■ **READING PASSAGE**
Any 09 mods in there?


----------



## viczulis (Dec 31, 2008)

Dam that is just awesome.


----------



## Thrackan (Dec 31, 2008)

Ha! Finally I can criticise something 
Your window cutout is a bit wobbly.... That's all, really...


----------



## masbuskado (Jan 6, 2009)

mlee49 said:


> //pics up jaw off floor...
> 
> 
> Holy crap that is an amazing mod.  I really like that power switch and the smaller wholes throughout the front, top, and side.  Great mod
> ...



Thanks man... More Mods to come on 09 but first I'll post some of my old work here...!!!
AirSupreme EvO is Completed so now I'll have time to post some of my 2008 mods and build...



viczulis said:


> Dam that is just awesome.



Thanks man... 



Thrackan said:


> Ha! Finally I can criticise something
> Your window cutout is a bit wobbly.... That's all, really...


----------



## WarEagleAU (Jan 16, 2009)

Ya know, even though this is the second mod Ive seen of yours (after the newer one you posted, Xclio Evo) you really ought to turn your stuff in to Maximum PC (500 gift card to ewiz/buy.com) or to CPU magazine (1500) for their rigs of the month contest. Check it out


----------



## masbuskado (Jan 16, 2009)

WarEagleAU said:


> Ya know, even though this is the second mod Ive seen of yours (after the newer one you posted, Xclio Evo) you really ought to turn your stuff in to Maximum PC (500 gift card to ewiz/buy.com) or to CPU magazine (1500) for their rigs of the month contest. Check it out



I'll check their site if I win I'll share it with you...

■ **DATASET EXCERPT**
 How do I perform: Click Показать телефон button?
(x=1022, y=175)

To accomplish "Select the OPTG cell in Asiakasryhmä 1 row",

■ **PROBLEMS TO SOLVE**
• 1. In the case-mod forum thread, which mod does masbuskado say is now completed?
• 2. Carry on the case-mod forum thread from its last line.

■ **PER-TASK OUTPUTS**
• 1. AirSupreme EvO

• 2.
----------



## kenkickr (Jan 16, 2009)

Looks friggin sweet man!!  Awesome job  <--That's too you cause you deserve it man


----------



## masbuskado (Jan 17, 2009)

kenkickr said:


> Looks friggin sweet man!!  Awesome job  <--That's too you cause you deserve it man



Thanks man...!!!


----------



## masbuskado (Jan 27, 2009)




----------



## BrooksyX (Jan 27, 2009)

Too awesome!!!

I think you should send that case over to me.


----------



## Thrackan (Jan 28, 2009)

Congratulations!


----------



## masbuskado (Feb 1, 2009)

BrooksyX said:


> Too awesome!!!
> 
> I think you should send that case over to me.



Thanks!!!
Hehehe... I can make you one...  but this baby is working 24/7 



Thrackan said:


> Congratulations!



Thanks man...!!!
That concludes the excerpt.